Hocking Hills decided to close because of the difficulty of social distancing on narrow and rugged trails, said Heidi Hetzel-Evans, communications manager for the Ohio Department of Natural Resources.
Hocking Hills reopened in phases, as staff reworked certain areas and redesigned trails, Hetzel-Evans said. This included turning some two-way trails into one-way paths to lower the chances of people seeing each other.
Despite the closure of Hocking Hills, people looking to explore the outdoors found other places among the 74 other state parks in Ohio to enjoy.
Since people sometimes can’t get into the park of their choice, they have been going to other parks, which has led to an increase of campers at all of the parks, Hetzel-Evens said.
Lake Hope State Park, which lies outside of Hocking Hills and amid Zalinski National Forest, has seen a significant increase in visitors, cabin use and use of recreational services.
The park was “packed to the gills every weekend” before Hocking Hills opened back up, Lori Grupenhof, assistant manager at Lake Hope State Park, said.
During a typical year, Grupenhof doesn’t expect Lake Hope to be crowded, except for holidays. This year, however, she’s amazed at how many people have flocked to Lake Hope for their own getaway.
“And that's just not the norm: it's the norm possibly on a holiday but not the norm on every weekend in the summer,” Grupenhof said. “I mean, I've never seen it so crowded.”
Even after Hocking Hills reopened, the park remained busy every weekend.
In 2020, 462,512 trips were booked between Jan. 1 and Sept. 1 for stays at campgrounds, cabins, yurts and rent-a-tent sites between all state parks. This is an 11% decrease from last year.
During the same time period in 2019, there were a total of 516,280 nights for stays between campgrounds, cabins, yurts and rent-a-tent sites between all state parks.
Stays during the week have been slowing down since school is back in session, but many of the remaining weekends are full or close to capacity, Hetzel-Evens said in an email. Nov. 1 marks the beginning of the off season.
Although state parks are popular tourist spots in Southeast Ohio, there are other tourist-oriented businesses that are thriving during the pandemic.
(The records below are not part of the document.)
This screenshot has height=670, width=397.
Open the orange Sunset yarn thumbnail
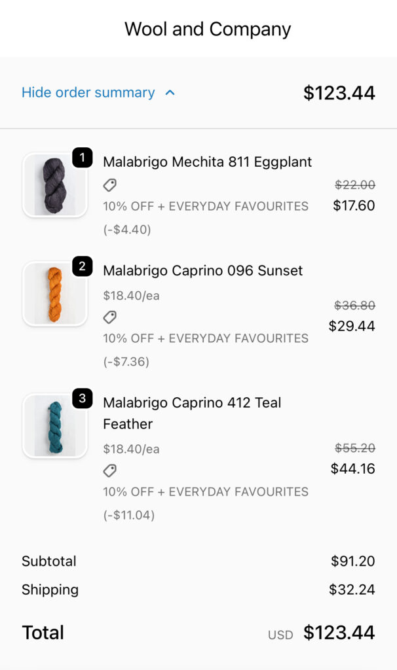pyautogui.click(x=55, y=294)
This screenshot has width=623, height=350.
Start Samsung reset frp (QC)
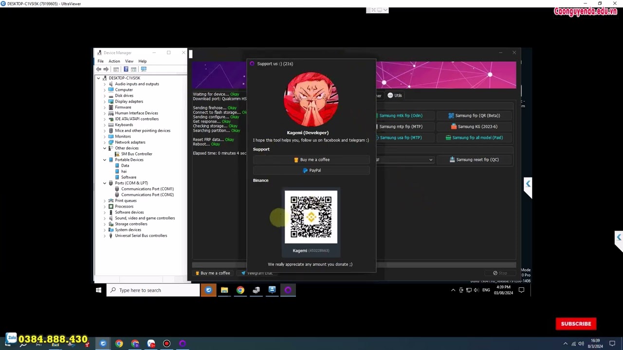point(474,159)
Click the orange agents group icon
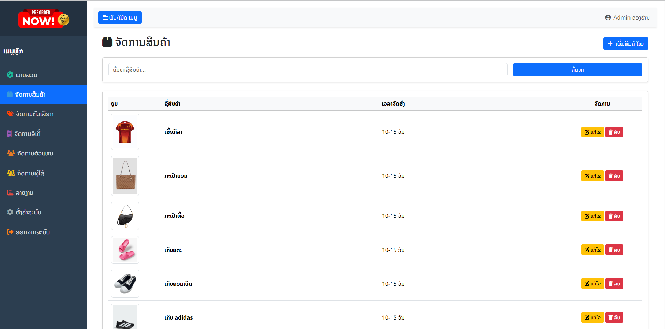The image size is (665, 329). pyautogui.click(x=11, y=153)
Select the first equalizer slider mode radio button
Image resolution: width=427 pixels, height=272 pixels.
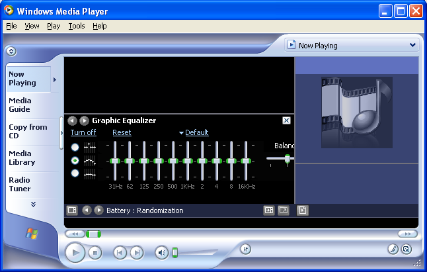[75, 147]
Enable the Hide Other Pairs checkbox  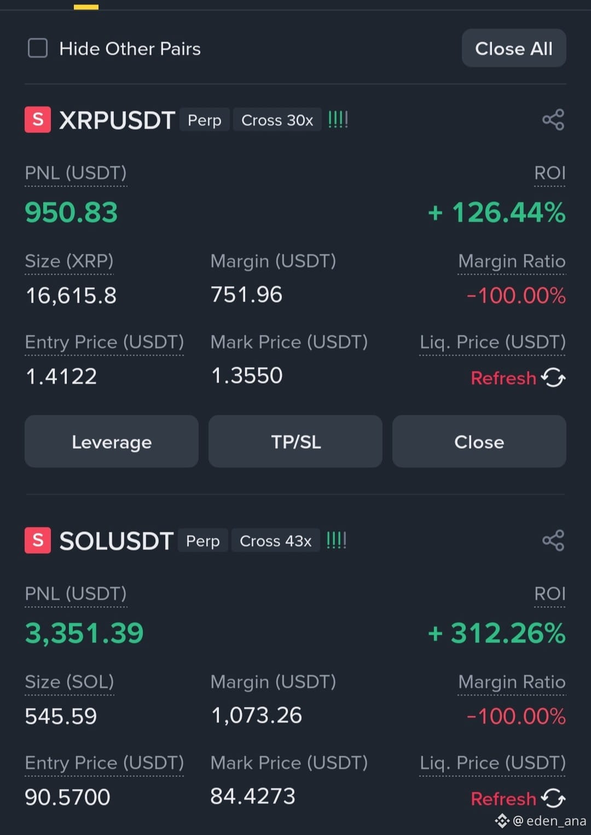coord(38,48)
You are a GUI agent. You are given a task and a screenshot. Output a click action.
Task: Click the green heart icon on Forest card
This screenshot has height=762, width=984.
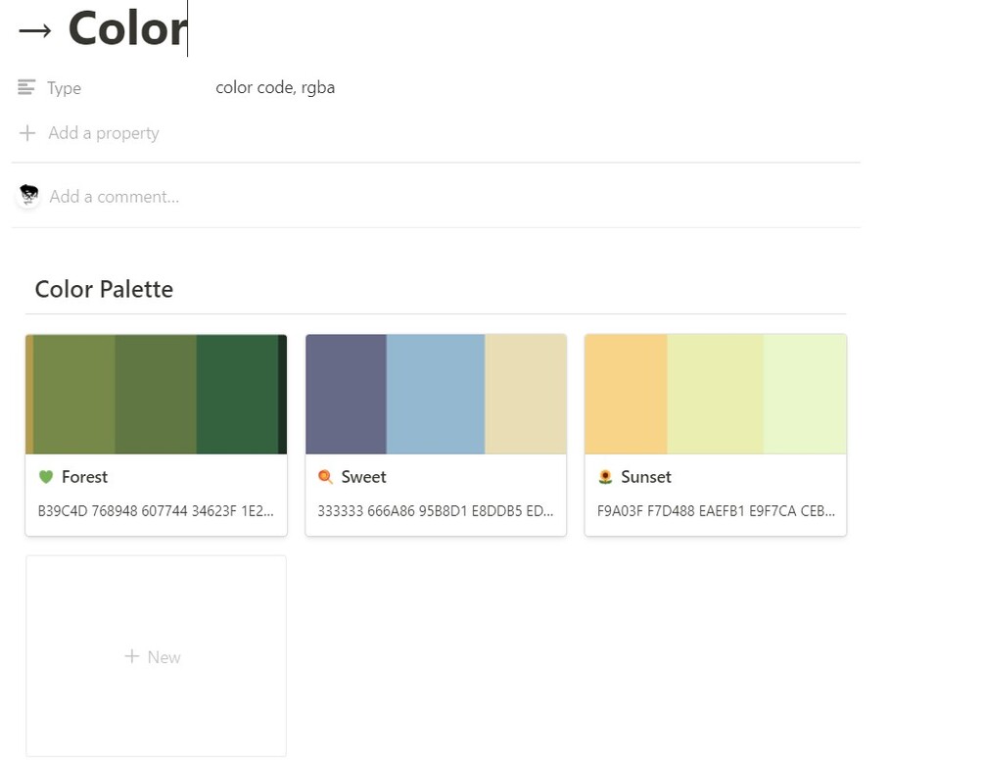(x=45, y=477)
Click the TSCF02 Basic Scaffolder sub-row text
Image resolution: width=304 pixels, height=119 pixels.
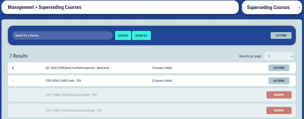coord(71,95)
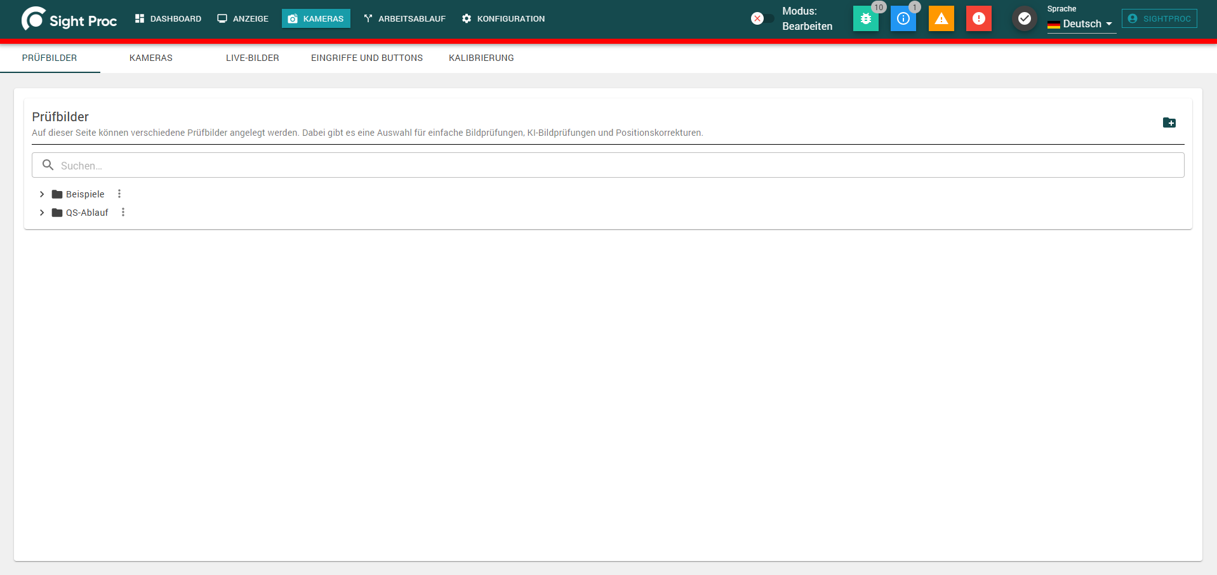Open the red error alert icon
The width and height of the screenshot is (1217, 575).
[x=979, y=18]
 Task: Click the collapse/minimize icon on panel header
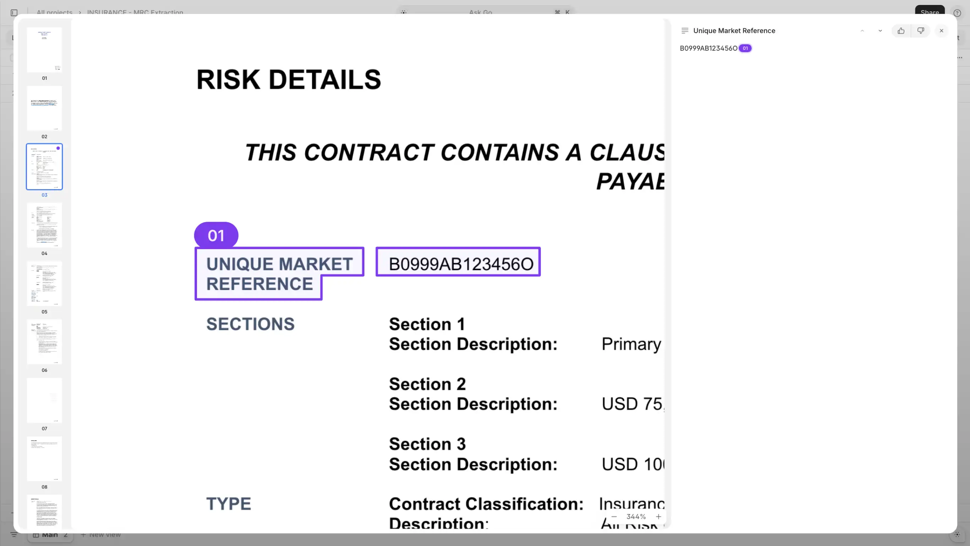coord(862,30)
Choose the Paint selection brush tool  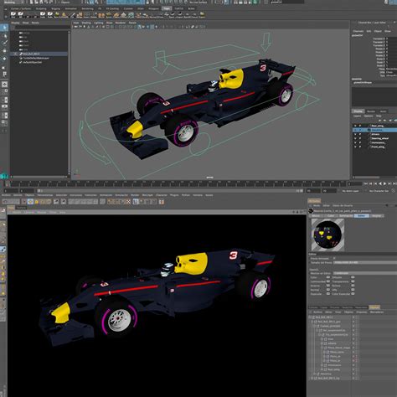(x=4, y=43)
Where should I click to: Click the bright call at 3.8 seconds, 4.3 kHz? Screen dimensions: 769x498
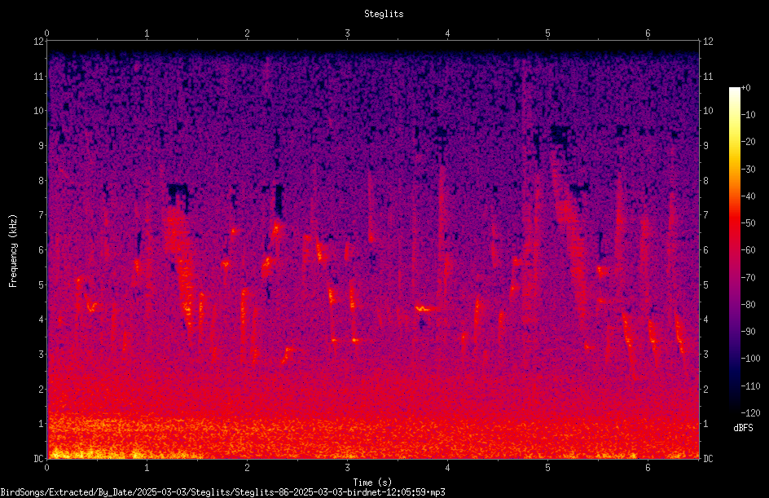(x=423, y=309)
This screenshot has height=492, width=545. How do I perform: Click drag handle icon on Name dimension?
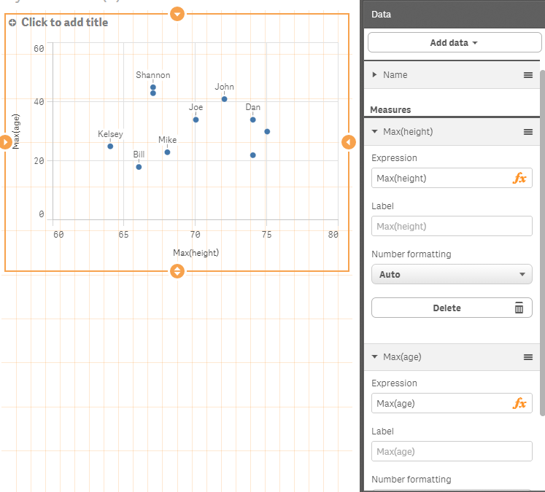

Uncle Buck’s Riding Stable and Dance Barn, located at 73930 Buck Lane in New Marshfield, has been incredibly successful since opening in May.
“Actually, once they let us open back up, it's been better than we've ever, ever had,” said David McPherson, also known as Uncle Buck, the owner of Uncle Buck’s Riding Stable and Dance Barn.
The trail rides, a service in which guests can take a guided horse ride on a trail, have been the most popular service offered at Uncle Buck’s.
There are other segments of Uncle Buck’s that have not been as successful, but it is not advertising those services because that would involve crowding people in an area.
Uncle Buck gives some credit to COVID-19 for bringing in more business but also believes that nearby trails, and trails currently being developed, have helped bring in business.
“I think COVID-19 has something to do with it because, again, I think people feel like this is an activity they can do, and it's not risky, but there's other things going on out here that I think are having an effect also,” Uncle Buck said.
Despite the success that Uncle Buck’s, Lake Hope and Hocking Hills have experienced this summer, Athens County has not been able to experience that success in the tourism industry.
Many annual events, programs and conferences were canceled, said Boone Troyer, interim executive director of the Athens County Convention and Visitors Bureau.
Expectations for tourism for the rest of the fall season and winter season are optimistic for Athens County.
Uncle Buck believes that business will continue to thrive for the rest of the fall.
Even since school is back in session, he estimates it is doing twice as much business and bookings on Saturday and Sunday are full.
As for Lake Hope State Park, business is expected to stay strong through the fall and possibly the winter.
“And while we might still be full on the weekends in our cabins, weekdays really slowed down, and that has not been the case for September,” Grupenhof said. “I mean, we're not full by any means, but we're busy — much busier than we've done in years past.”